Наиболее сенсационным из деяний Глюка было, пожалуй, убийство португальской королевской четы. Это произошло в день их бракосочетания. Против террористов были приняты все возможные меры: улицы, примыкавшие к собору, оцепили двойной линией войск, а двести вооруженных всадников окружали карету. Внезапно произошло удивительное явление. Автоматические винтовки всадников, так же как и ружья пешей стражи, начали сами собой стрелять. Во время суматохи ружья направлялись во все стороны. Последствия были ужасны. Люди, лошади, сам король и королева были изрешечены пулями. В довершение всего, за линией войск у многих террористов, стоявших в толпе, взорвались в карманах ручные бомбы. Эти бомбы они рассчитывали кинуть в короля, если бы представился удобный случай. Но разве можно было ожидать того, что произошло? Взрыв бомб вызвал полную панику; тогда предполагали, что это тоже входило в план нападения. Единственное, чего никак нельзя было объяснить, это поведение солдат и непроизвольные выстрелы их винтовок. Трудно было предполагать, что солдаты принимали участие в заговоре. Однако от их пуль погибли сотни людей, в том числе король и королева. Кроме того — и это уже окончательно запутывало все дело — около семидесяти процентов солдат были убиты и ранены теми же пулями. Говорили, будто солдаты, преданные королю, стреляли в изменников. Впрочем, никто из уцелевших не мог ничего сказать на этот счет, хотя многие были даже подвергнуты пыткам. Все они как один утверждали, что никто из них не стрелял и что винтовки стреляли сами собою. Химики с улыбкой говорили, что, пожалуй, мог взорваться случайно один патрон, но что нелепо было предполагать возможность такого множества самопроизвольных взрывов. И так, в конце концов, этому удивительному факту не было дано никаких мало-мальски вероятных объяснений.

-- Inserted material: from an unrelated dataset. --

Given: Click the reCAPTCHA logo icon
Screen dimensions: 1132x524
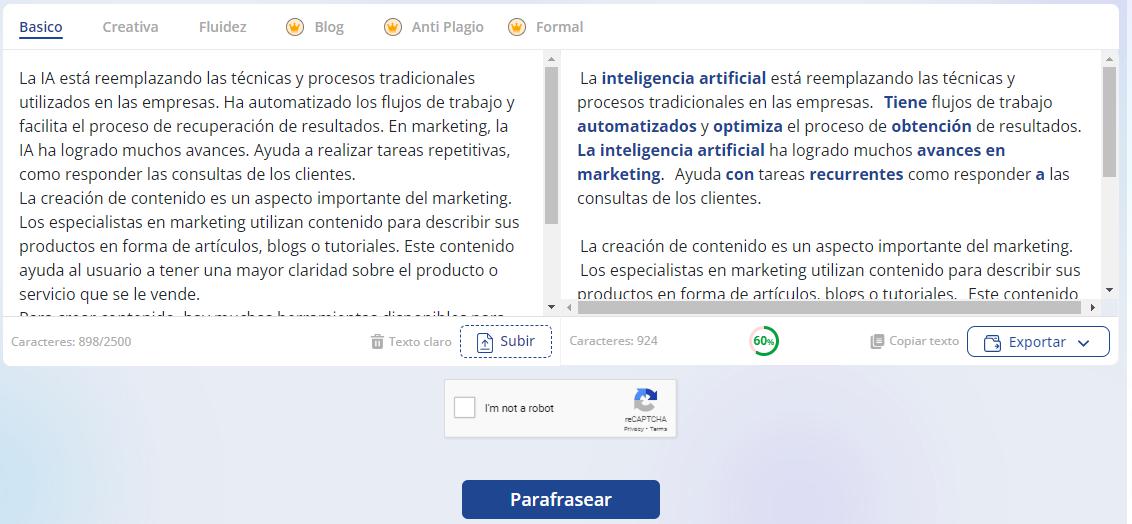Looking at the screenshot, I should point(645,401).
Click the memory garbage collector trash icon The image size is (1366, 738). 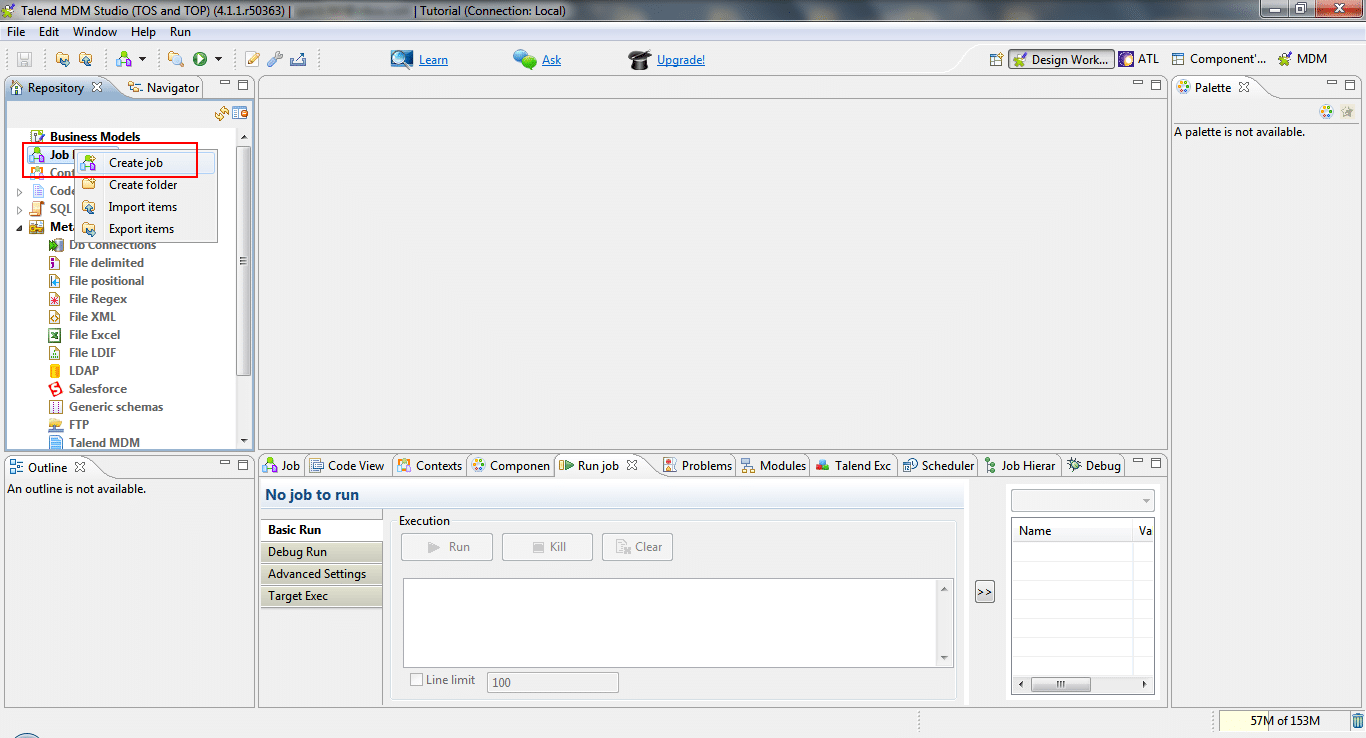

Весь мир сошелся на том, что виновата экспансивность южной толпы, которая, испугавшись взрывов двух бомб, произвела всю эту суматоху. По этому поводу вспомнили даже сражение, происшедшее когда-то между русским военным флотом и английскими рыбачьими судами.
А Эмиль Глюк посмеивался и продолжал свое дело. Он-то знал все! Но как остальной мир мог догадаться? Глюк случайно овладел этой тайной еще во время работ в своей гальванопластической мастерской в Оклэнде. Это случилось в то время, когда рядом с его мастерской была установлена станция радиотелеграфа, принадлежащая Турстонской Компании. Через несколько дней его гальванопластическая ванна вдруг испортилась. Эмиль Глюк тщательно исследовал ванну и нашел несколько спаек, явившихся следствием коротких замыканий. Но что могло вызвать эти короткие замыкания? Глюк сам очень скоро ответил себе на этот вопрос. До установления радиостанции его ванна работала исправно. После установки возникли спайки и короткие замыкания. Но почему? Он понял и это: если электрический разряд мог действовать на расстоянии трех тысяч верст по ту сторону океана, то ничего удивительного в том, что он оказал воздействие на электрическую проводку, находящуюся на расстоянии каких-нибудь четырехсот футов.